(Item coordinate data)
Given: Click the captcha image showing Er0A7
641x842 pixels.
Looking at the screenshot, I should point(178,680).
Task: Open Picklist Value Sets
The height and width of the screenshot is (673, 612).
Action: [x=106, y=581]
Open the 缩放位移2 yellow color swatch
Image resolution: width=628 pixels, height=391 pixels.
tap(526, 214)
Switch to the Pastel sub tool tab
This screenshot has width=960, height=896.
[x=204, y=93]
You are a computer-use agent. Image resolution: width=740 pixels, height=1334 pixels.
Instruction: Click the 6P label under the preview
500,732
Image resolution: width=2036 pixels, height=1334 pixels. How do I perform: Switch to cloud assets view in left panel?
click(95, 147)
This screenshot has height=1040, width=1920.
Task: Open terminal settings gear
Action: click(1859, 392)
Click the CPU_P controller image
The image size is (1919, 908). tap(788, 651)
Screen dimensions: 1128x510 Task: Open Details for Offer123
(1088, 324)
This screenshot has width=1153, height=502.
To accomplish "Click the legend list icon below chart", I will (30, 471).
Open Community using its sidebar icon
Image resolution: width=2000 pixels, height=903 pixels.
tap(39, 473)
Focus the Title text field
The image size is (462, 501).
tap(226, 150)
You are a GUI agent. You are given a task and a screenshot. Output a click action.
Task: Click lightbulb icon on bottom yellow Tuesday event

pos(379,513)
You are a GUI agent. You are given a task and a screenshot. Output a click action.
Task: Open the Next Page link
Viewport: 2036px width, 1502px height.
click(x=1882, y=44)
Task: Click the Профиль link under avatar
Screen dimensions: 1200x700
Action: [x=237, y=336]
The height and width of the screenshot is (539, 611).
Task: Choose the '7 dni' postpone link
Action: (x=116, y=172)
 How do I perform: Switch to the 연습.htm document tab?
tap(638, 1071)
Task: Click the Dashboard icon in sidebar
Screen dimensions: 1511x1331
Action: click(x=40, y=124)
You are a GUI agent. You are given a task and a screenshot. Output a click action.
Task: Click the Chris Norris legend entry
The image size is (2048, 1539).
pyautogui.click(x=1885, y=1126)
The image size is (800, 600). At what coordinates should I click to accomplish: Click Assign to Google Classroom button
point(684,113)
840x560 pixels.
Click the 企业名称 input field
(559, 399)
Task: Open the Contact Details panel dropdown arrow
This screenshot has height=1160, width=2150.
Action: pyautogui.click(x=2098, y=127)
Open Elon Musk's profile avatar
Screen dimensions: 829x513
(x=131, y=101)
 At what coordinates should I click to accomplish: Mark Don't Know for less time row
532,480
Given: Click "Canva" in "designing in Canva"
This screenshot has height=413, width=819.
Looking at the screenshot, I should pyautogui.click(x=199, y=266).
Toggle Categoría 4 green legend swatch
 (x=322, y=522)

■ What is asked: How many lines in the records above contain the string "swatch"? Case matters; reply with the number alone.

■ Solution to this task: 2